THE EXERCISE - Reproduce every line below word for word, leaving the pictures out of your answer.

SUPPLIED INFORMATION -
========================

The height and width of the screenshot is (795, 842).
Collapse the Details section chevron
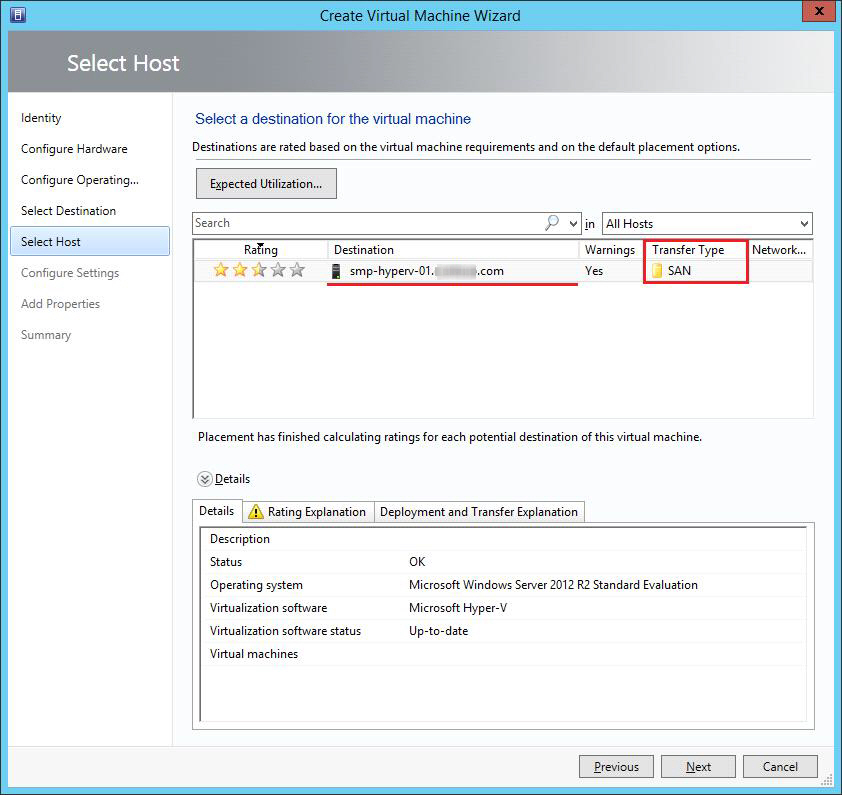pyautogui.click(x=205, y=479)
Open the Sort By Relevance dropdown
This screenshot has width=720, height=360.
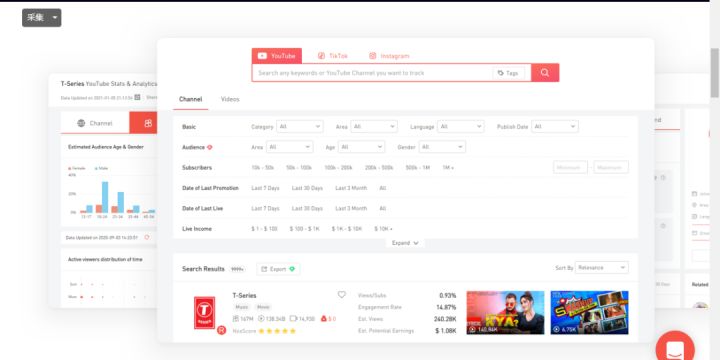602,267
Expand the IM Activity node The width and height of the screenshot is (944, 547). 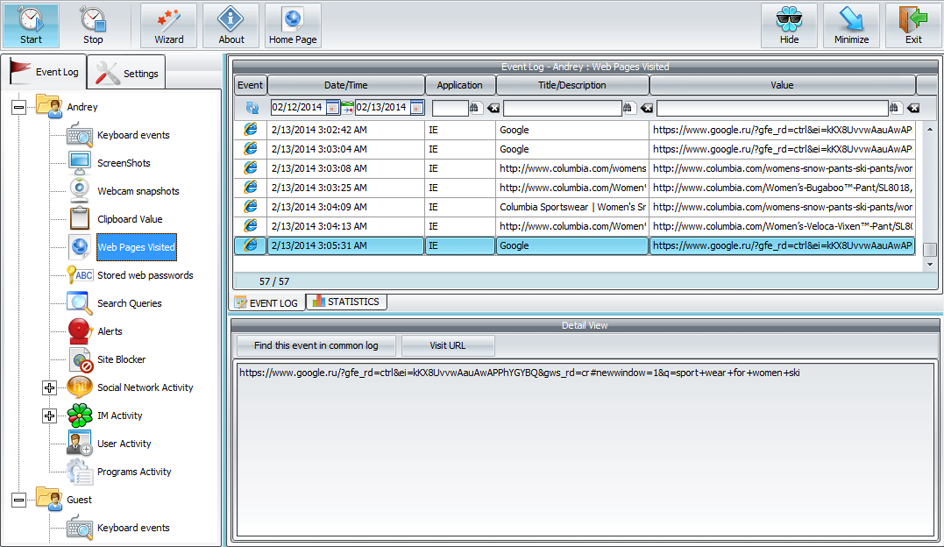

========================

SOLUTION TO THIS TASK -
The height and width of the screenshot is (795, 842).
Collapse the Details section chevron
pyautogui.click(x=205, y=479)
Open the Sort By Relevance dropdown
This screenshot has width=720, height=360.
602,267
Expand the IM Activity node The width and height of the screenshot is (944, 547). 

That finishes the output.